I glance up at her, scraping my fork against the china plate. Shivers run through me at the scrraap sounds. A hard lump forms in my throat. You were daydreaming again!

"Oui?" I hope she is not disappointed at my daydreaming.

"I was wondering if you wanted to come with me in two days to meet Mr. Carter. Tomorrow I must read over the paperwork and score he sent, but then I will get to go and meet the company."

I gasp and my eyes widen like a child's on Christmas. "Truly?"

She nods and smiles at me, knowing she has just granted my wish. "Yes, my love. Now," she gestures to my plate of hardly-touched food, "eat."

I obey. Time passes before she speaks again. "What were you daydreaming about this time?"

I swallow a roast potato. "Faust. The final scene with Marguerite."

"A beautiful scene!"

"How old were you when you played Marguerite?"

She smiles, her eyes almost misty at the memory. "I was about eighteen. It was after I made my debut."

"Were you nervous when you first performed?"

She smiles again, this time with the modest blush of a performer. It is as though I am seeing that shy eighteen year old ballerina asked to prove herself singing before an audience. That inexperienced singer, not the Prima Donna I know. "Of course. It is completely natural, dear. I stuttered, I remember. My voice shook a little, but as the music went on, I gained my confidence. There were people there who believed in me."

"Like Grandmaman?" Grandmaman was the woman who became a mother-figure to Mama after Grandfather died when Mama was fifteen. She had a daughter of her own, my Aunt Meg, but came to see Mama as another one of her own. She'd also been friends with Grandfather before his death.

"Oui. She rapped her cane to force me to stay put when I tried to run off!"

I laugh at that before touching a roasted potato to my lips. Cold. Mildly annoyed that I have yet again allowed my food to get cold, I eat. The meal finishes with comfortable silence.
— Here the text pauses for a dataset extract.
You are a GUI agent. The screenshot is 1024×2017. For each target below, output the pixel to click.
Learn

Later, we both retire to bed. For some reason, I cannot sleep. I decide to try and read a novel to force me to fall asleep. When Wuthering Heights does not work, I try to think of something else I can do. I pace around the room, stepping ever-so-lightly to avoid making the wooden floor creak beneath me. The plush white rug cushions my foot, but it strangely does nothing to soothe my mind. It is racing.
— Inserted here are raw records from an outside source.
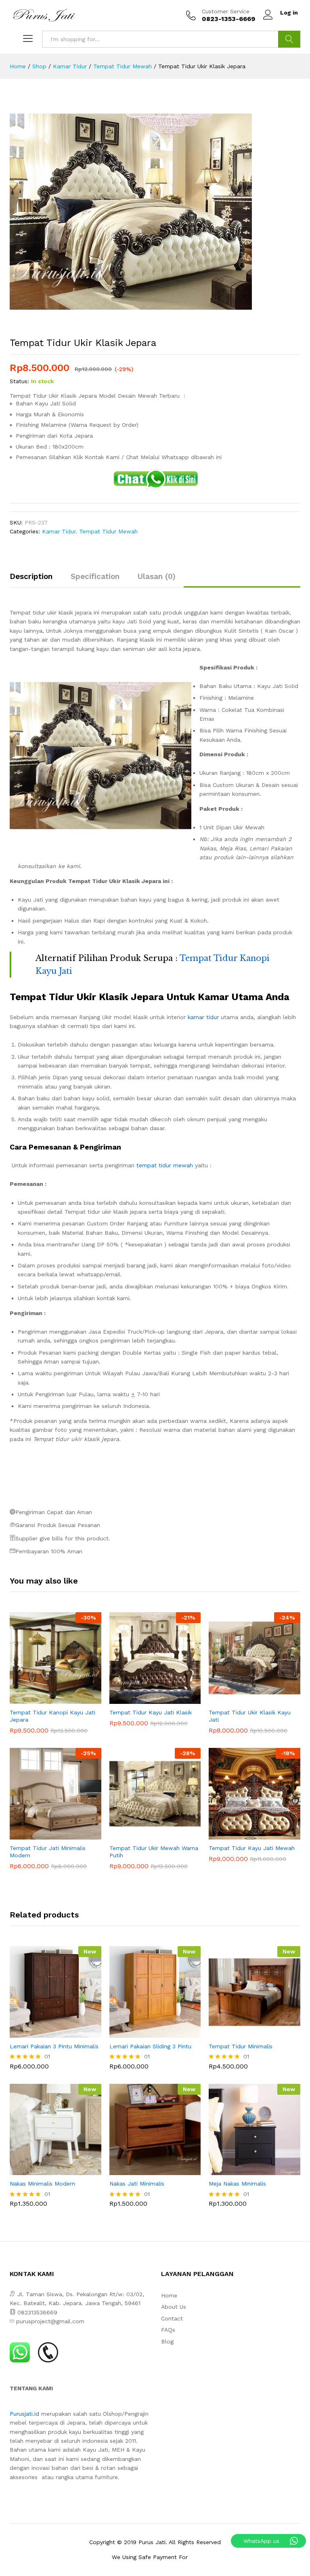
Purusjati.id (24, 2413)
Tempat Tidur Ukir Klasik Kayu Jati (250, 1716)
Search (289, 39)
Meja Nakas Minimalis (237, 2183)
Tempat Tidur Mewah (108, 531)
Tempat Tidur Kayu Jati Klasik (150, 1712)
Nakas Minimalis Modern (42, 2183)
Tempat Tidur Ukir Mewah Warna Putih (153, 1852)
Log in (289, 12)
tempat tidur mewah (164, 1165)
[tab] (35, 580)
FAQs (168, 2329)
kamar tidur (203, 1017)
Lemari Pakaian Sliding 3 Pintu (150, 2046)
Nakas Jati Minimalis (136, 2183)
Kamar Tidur (58, 531)
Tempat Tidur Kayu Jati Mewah (252, 1848)
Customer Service (225, 11)
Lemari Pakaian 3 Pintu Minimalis (54, 2046)
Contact (172, 2318)
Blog (167, 2341)
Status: (19, 381)
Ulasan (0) (157, 576)
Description (31, 576)
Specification (95, 576)
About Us (173, 2306)
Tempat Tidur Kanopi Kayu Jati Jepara (52, 1716)
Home (169, 2295)
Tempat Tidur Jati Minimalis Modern (48, 1852)
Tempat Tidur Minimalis (240, 2046)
And perhaps I know what can soothe it.

I light a candle and float out of the room. I resemble a ghost in my white nightdress. My golden locket glistens like a precious jewel in the faint candlelight. I tiptoe down the hall to the music room. I push the door open as quietly as possible.

Once I enter and close the door, I make my way to the piano and place the candle on top. The orange light makes the black and white keys stand out. I find middle C and position my hands.
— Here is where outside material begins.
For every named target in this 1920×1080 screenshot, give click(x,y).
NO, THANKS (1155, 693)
The lullaby begins, hypnotizing me with soft pushes of the keys. The music is gentle, the croon of a mother to her child. This was my lullaby. Perhaps I am too old for a lullaby but if it is the only thing that will work, so be it.

Mama said this was written for me not long after I was born, and she always sang it for me whenever I requested it. I have faint memories of it being played or sung when I was younger. The song takes me back…back to Paris and laughing with my parents, to doing impromptu recitals for guests, to playing with my cousins, to dancing with Charles around the parlor, him spinning me in the sunlight…to sitting on a piano bench, leaning against someone's vest—perhaps Papa's—and nuzzling a long black cloak against my cheek, to the warmth and the music of my first memory.

I do not notice my hands going slack and the notes getting fainter, fainter, dying. My eyelids are heavy and I somehow manage to walk back to my bedroom and collapse onto my bed. Sleep soon overtakes me.